DigIndy is a $2 billion tunnel system project in Indianapolis, Indiana, U.S., that was built to hold 250 e6gal of sewage after rain. The older portions of the city's sewer system is a combined sewer system, which allows for sewage and stormwater to flow through the same pipelines.

== Background ==
When Indianapolis built its first sewer system, it was not intended to be a combined water system. The original system only allowed for stormwater to run through it. Once indoor plumbing became prevalent, the decision to combine raw sewage into the stormwater system was made. Indianapolis began to increase in population and the rainfalls increased, this system became overwhelmed. Overflow events increased over the years, causing raw sewage to back up into homes and businesses, leading to an environmental problem. Some of these overflow events polluted the White River near the affluent northside neighborhoods of Meridian Hills and Broad Ripple. The residents of these neighborhoods complained and the city officials decided the solution was the Northside Sewer Diversion Project that would divert sewage from northern Indianapolis to the Mapleton-Fall Creek neighborhood and surrounding area.
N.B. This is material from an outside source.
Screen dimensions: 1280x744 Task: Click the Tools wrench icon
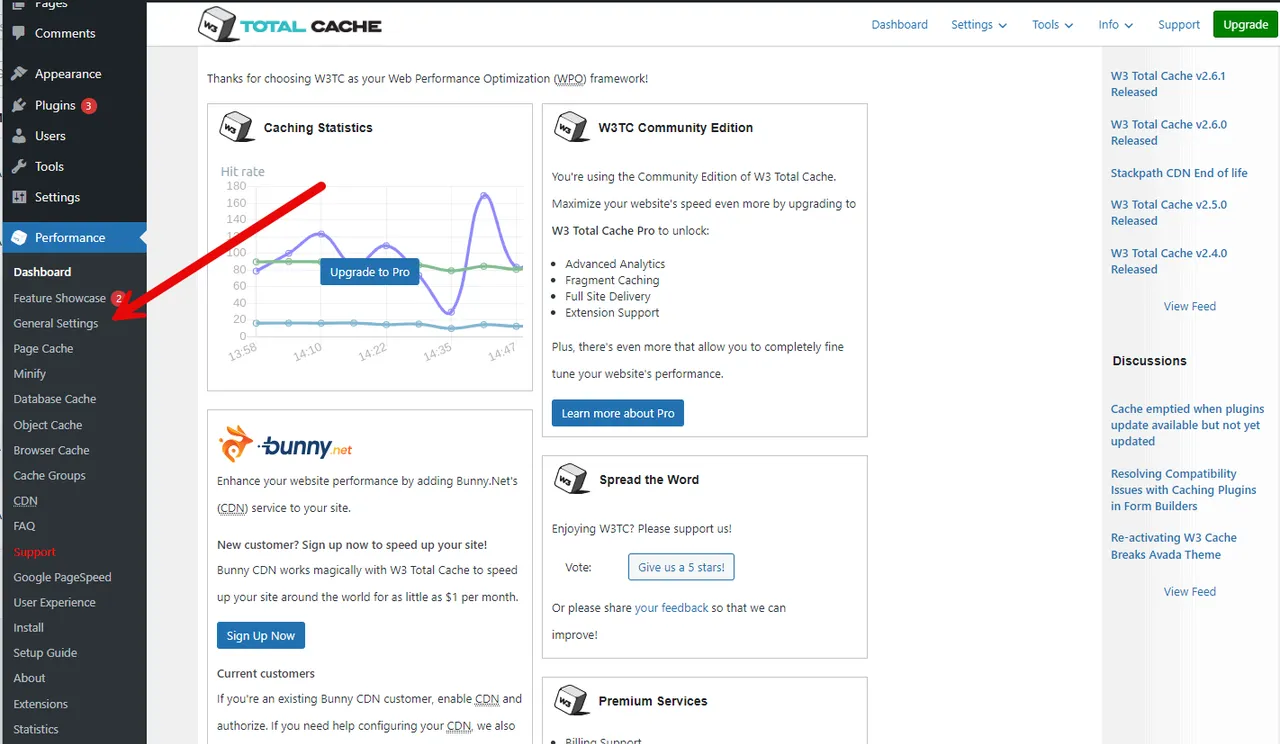19,167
=== Impacts and criticism ===
In 2001, the U.S. Environmental Protection Agency (EPA) began to look into the issues of the city sewer overflows after a complaint was filed by activist Leon Bates, other local residents and environmental organizations. The complaint caused the EPA to investigate the implications of the raw and untreated sewage being rerouted to Fall Creek's predominantly Black neighborhoods. The complaint filed was the first sewage complaint the EPA had ever accepted to be investigated. Congresswoman Julia Carson lobbied for the investigation to take place.

There was also a concerning concentration of E. coli and other bacteria. The first civil rights complaint was filed in 1999, and around 2001 the city started a $20 million project that would allow for more sewage to be treated by Belmont Street waste facility. This project's goal was to decrease the amount of waterflow into waterways. However, the complaint criticized the city of Indianapolis and the Stephen Goldsmith administration for prioritizing smaller sewage issues in the Pogues Run area, which had a significantly lower minority population than that of the polluted areas of Fall Creek. The EPA concluded that Indianapolis' efforts were not adequate for mitigating the ongoing environmental crisis the overflows were causing.

== Project ==
In response to the EPA's findings, Citizens Energy Group committed to a $2 billion Long Term Control Plan with the goal of reducing overflow events. The project, which began in 2011 and concluded by 2025, is known as DigIndy and is designed to store 250 million gallons of sewage over in tunnels 200 ft under the ground to be released slowly into the Southport Advanced Wastewater Treatment Plant. This redirecting of sewage will keep the waste from entering Indianapolis waterways and eliminate overflow events. The system will also impact water systems from Indianapolis, all the way to the Gulf of Mexico. The tunnel system comprises six tunnels spanning a total of 28 mi.

In January 2026, Citizens Energy Group announced that the DigIndy Tunnel System was fully operational and in compliance with all federal and state regulations.